» What to produce
Turn the lines of the records, from the one containing "Where should I" through the end of the records, into a numbered list that skips blank lines. Leave the pictures out of your list.

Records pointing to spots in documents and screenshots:

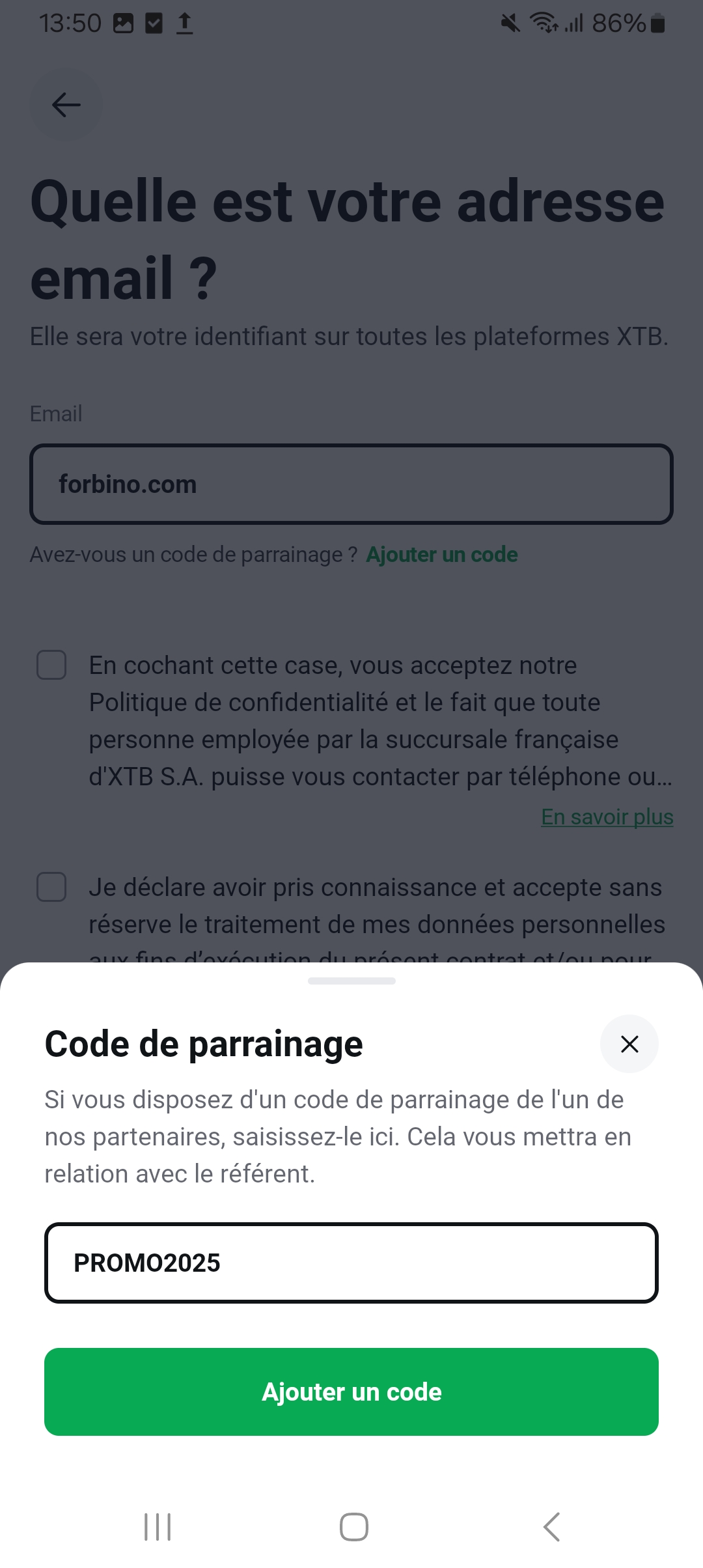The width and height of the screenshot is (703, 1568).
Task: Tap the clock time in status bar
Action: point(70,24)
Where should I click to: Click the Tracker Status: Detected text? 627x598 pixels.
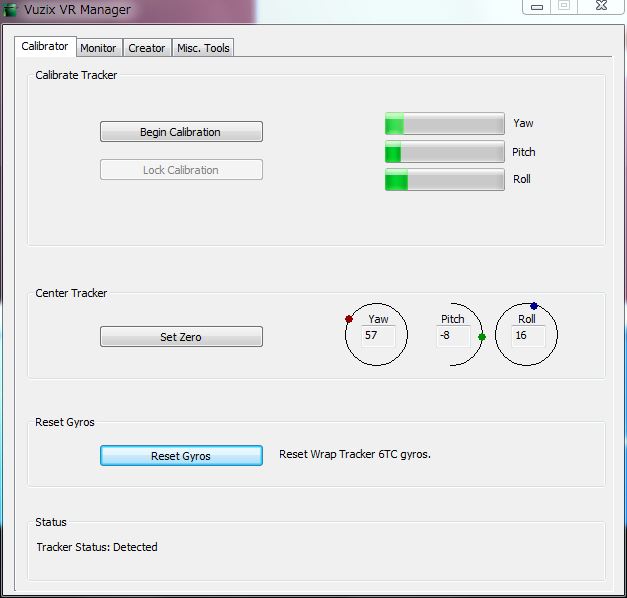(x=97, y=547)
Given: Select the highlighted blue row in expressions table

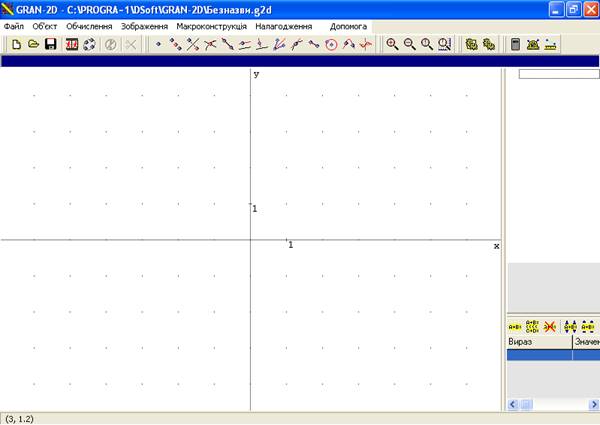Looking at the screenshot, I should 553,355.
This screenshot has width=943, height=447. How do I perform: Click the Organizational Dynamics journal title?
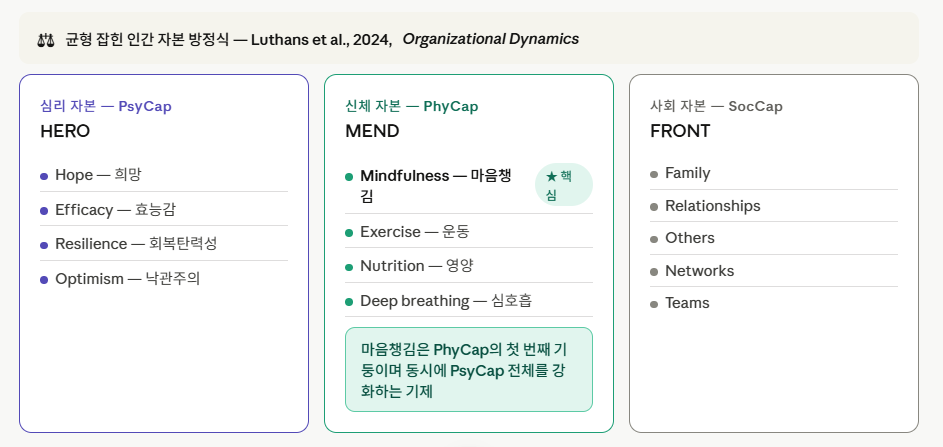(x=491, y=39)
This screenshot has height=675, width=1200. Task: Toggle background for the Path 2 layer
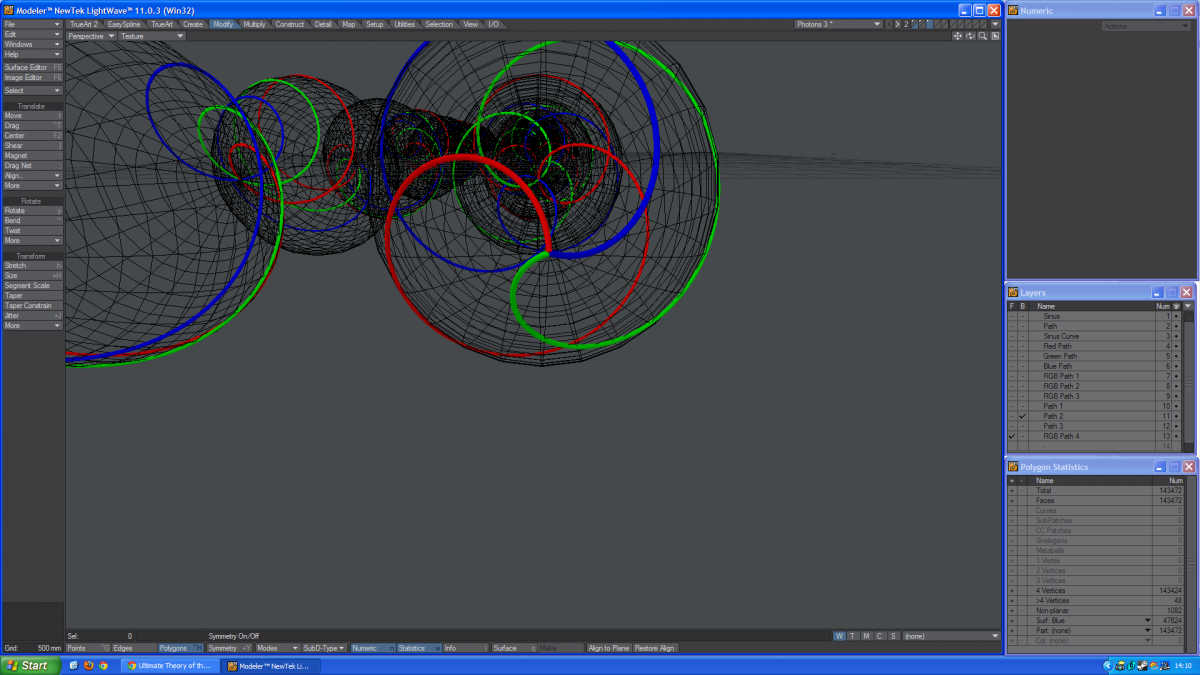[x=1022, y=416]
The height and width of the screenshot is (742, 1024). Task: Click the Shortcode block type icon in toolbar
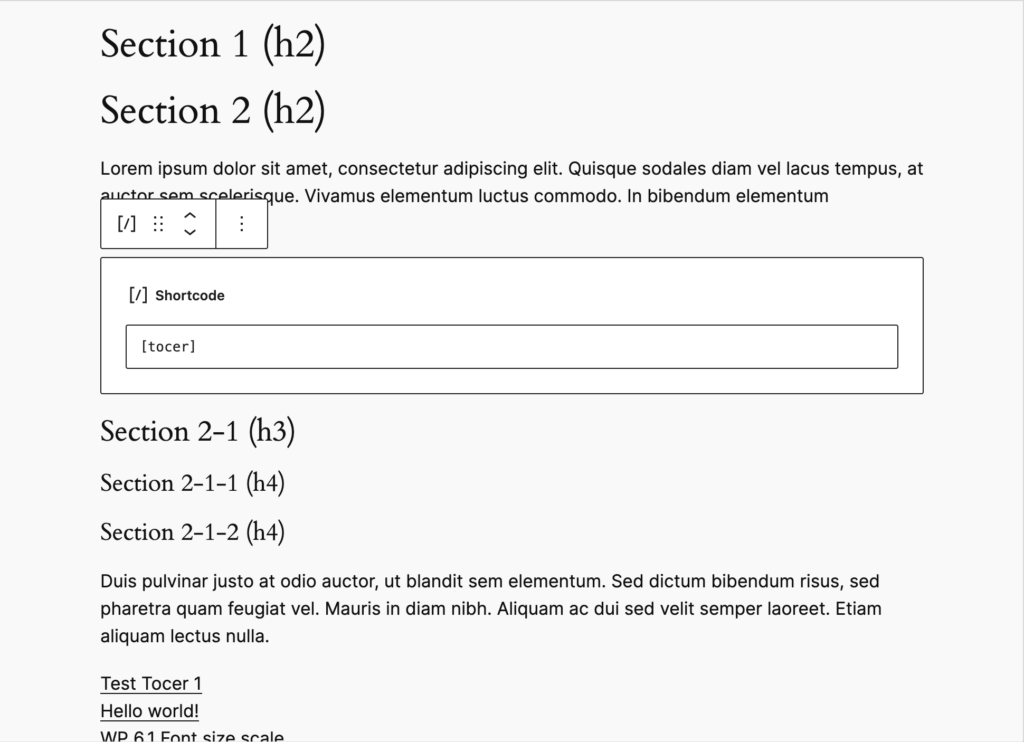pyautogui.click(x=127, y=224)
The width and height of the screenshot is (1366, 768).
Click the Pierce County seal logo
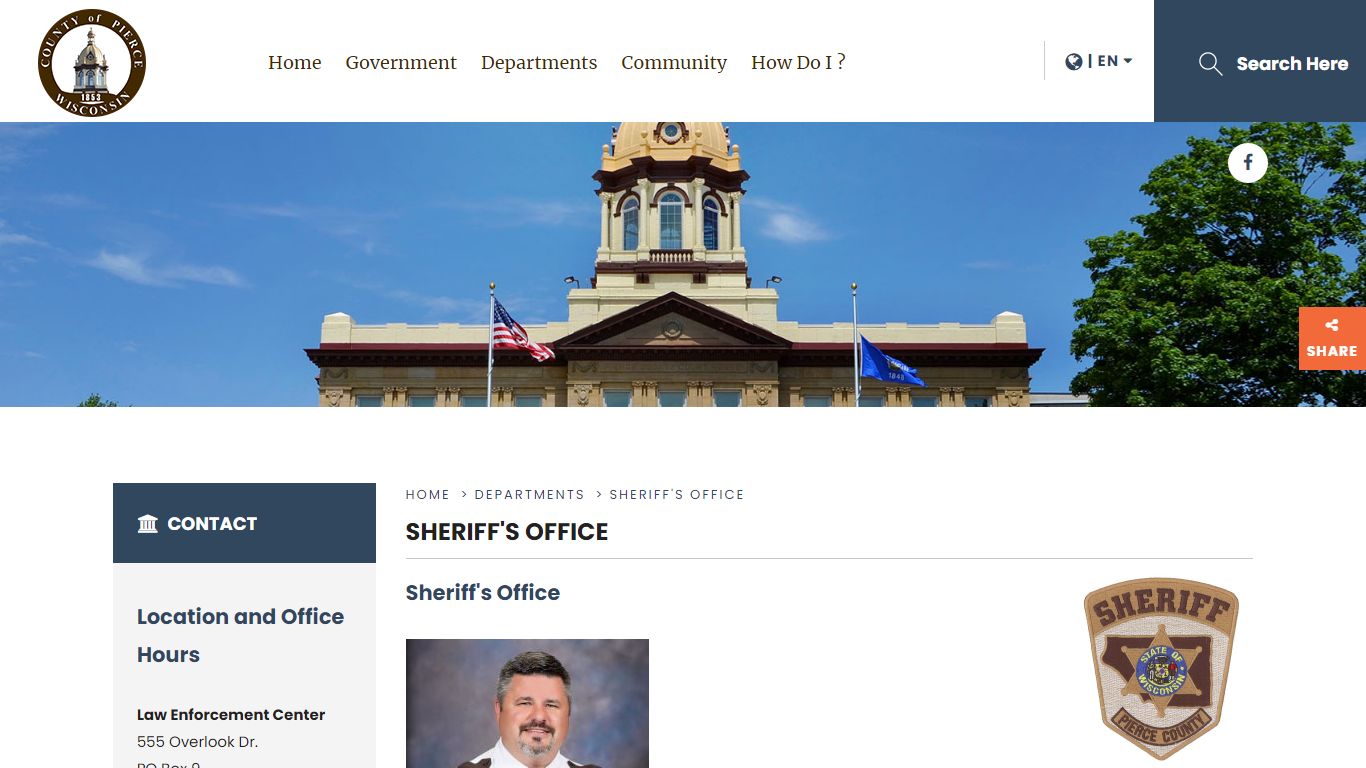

» Exercise answer
1. Where should I click to: Click the Tracker Status: Detected text? 627x598 pixels.
2. (x=97, y=547)
3. Given: Select the highlighted blue row in expressions table
4. Looking at the screenshot, I should 553,355.
5. This screenshot has width=943, height=447. How do I perform: Click the Organizational Dynamics journal title?
6. (x=491, y=39)
7. This screenshot has height=675, width=1200. Task: Toggle background for the Path 2 layer
8. [x=1022, y=416]
9. The height and width of the screenshot is (742, 1024). Task: Click the Shortcode block type icon in toolbar
10. pyautogui.click(x=127, y=224)
11. The width and height of the screenshot is (1366, 768).
12. Click the Pierce County seal logo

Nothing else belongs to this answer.